Requirement ::
Restate the listing below with no word altered.

Material provided Block Start

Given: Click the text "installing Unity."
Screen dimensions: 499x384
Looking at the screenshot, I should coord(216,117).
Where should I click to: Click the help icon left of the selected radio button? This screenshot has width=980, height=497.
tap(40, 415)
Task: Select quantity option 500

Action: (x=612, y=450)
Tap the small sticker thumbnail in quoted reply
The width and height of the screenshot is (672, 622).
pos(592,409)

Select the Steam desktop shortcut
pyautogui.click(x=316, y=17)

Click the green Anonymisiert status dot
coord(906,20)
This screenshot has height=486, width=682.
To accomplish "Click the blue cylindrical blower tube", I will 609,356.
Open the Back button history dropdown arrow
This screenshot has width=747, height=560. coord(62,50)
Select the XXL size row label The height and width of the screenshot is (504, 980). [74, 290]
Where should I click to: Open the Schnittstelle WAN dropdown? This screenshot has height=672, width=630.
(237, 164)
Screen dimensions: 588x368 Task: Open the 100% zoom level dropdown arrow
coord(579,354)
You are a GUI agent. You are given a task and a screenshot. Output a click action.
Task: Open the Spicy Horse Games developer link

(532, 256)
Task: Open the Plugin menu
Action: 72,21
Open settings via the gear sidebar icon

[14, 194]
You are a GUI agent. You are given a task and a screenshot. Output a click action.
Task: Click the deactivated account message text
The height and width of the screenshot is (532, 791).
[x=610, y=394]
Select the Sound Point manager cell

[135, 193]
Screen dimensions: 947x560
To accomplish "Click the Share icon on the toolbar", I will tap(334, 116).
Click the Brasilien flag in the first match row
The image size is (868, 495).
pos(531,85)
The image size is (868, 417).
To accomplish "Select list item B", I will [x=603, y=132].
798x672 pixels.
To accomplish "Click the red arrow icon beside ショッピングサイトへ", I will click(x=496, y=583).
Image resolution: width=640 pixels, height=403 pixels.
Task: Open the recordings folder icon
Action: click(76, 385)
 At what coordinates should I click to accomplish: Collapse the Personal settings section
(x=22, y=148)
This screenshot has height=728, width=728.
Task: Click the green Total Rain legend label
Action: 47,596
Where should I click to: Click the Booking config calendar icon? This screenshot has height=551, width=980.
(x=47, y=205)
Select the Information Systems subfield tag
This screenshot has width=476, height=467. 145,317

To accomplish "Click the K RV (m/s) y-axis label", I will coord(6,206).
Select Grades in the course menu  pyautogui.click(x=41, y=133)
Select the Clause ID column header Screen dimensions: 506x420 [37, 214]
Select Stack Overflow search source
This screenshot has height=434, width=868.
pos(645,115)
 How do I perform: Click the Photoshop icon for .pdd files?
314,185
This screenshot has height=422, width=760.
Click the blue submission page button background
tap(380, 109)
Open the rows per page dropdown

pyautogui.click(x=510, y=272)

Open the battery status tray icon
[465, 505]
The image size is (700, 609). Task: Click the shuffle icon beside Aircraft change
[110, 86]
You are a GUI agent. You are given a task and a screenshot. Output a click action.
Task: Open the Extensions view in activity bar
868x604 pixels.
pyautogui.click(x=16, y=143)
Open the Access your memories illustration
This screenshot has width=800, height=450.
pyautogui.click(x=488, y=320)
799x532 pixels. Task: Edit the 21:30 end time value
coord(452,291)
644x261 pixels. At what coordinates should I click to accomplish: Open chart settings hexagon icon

Material provided Block End

Your response ::
Given: Click the text "installing Unity."
Screen dimensions: 499x384
Looking at the screenshot, I should coord(216,117).
Where should I click to: Click the help icon left of the selected radio button? This screenshot has width=980, height=497.
tap(40, 415)
Task: Select quantity option 500

Action: (x=612, y=450)
Tap the small sticker thumbnail in quoted reply
The width and height of the screenshot is (672, 622).
pos(592,409)

Select the Steam desktop shortcut
pyautogui.click(x=316, y=17)

Click the green Anonymisiert status dot
coord(906,20)
This screenshot has height=486, width=682.
To accomplish "Click the blue cylindrical blower tube", I will 609,356.
Open the Back button history dropdown arrow
This screenshot has width=747, height=560. coord(62,50)
Select the XXL size row label The height and width of the screenshot is (504, 980). [74, 290]
Where should I click to: Open the Schnittstelle WAN dropdown? This screenshot has height=672, width=630.
(237, 164)
Screen dimensions: 588x368 Task: Open the 100% zoom level dropdown arrow
coord(579,354)
You are a GUI agent. You are given a task and a screenshot. Output a click action.
Task: Open the Spicy Horse Games developer link

(532, 256)
Task: Open the Plugin menu
Action: 72,21
Open settings via the gear sidebar icon

[14, 194]
You are a GUI agent. You are given a task and a screenshot. Output a click action.
Task: Click the deactivated account message text
The height and width of the screenshot is (532, 791).
[x=610, y=394]
Select the Sound Point manager cell

[135, 193]
Screen dimensions: 947x560
To accomplish "Click the Share icon on the toolbar", I will tap(334, 116).
Click the Brasilien flag in the first match row
The image size is (868, 495).
pos(531,85)
The image size is (868, 417).
To accomplish "Select list item B", I will [x=603, y=132].
798x672 pixels.
To accomplish "Click the red arrow icon beside ショッピングサイトへ", I will click(x=496, y=583).
Image resolution: width=640 pixels, height=403 pixels.
Task: Open the recordings folder icon
Action: click(76, 385)
 At what coordinates should I click to accomplish: Collapse the Personal settings section
(x=22, y=148)
This screenshot has height=728, width=728.
Task: Click the green Total Rain legend label
Action: 47,596
Where should I click to: Click the Booking config calendar icon? This screenshot has height=551, width=980.
(x=47, y=205)
Select the Information Systems subfield tag
This screenshot has width=476, height=467. 145,317

To accomplish "Click the K RV (m/s) y-axis label", I will coord(6,206).
Select Grades in the course menu  pyautogui.click(x=41, y=133)
Select the Clause ID column header Screen dimensions: 506x420 [37, 214]
Select Stack Overflow search source
This screenshot has height=434, width=868.
pos(645,115)
 How do I perform: Click the Photoshop icon for .pdd files?
314,185
This screenshot has height=422, width=760.
Click the blue submission page button background
tap(380, 109)
Open the rows per page dropdown

pyautogui.click(x=510, y=272)

Open the battery status tray icon
[465, 505]
The image size is (700, 609). Task: Click the shuffle icon beside Aircraft change
[110, 86]
You are a GUI agent. You are given a task and a screenshot. Output a click action.
Task: Open the Extensions view in activity bar
868x604 pixels.
pyautogui.click(x=16, y=143)
Open the Access your memories illustration
This screenshot has width=800, height=450.
pyautogui.click(x=488, y=320)
799x532 pixels. Task: Edit the 21:30 end time value
coord(452,291)
644x261 pixels. At what coordinates should I click to accomplish: Open chart settings hexagon icon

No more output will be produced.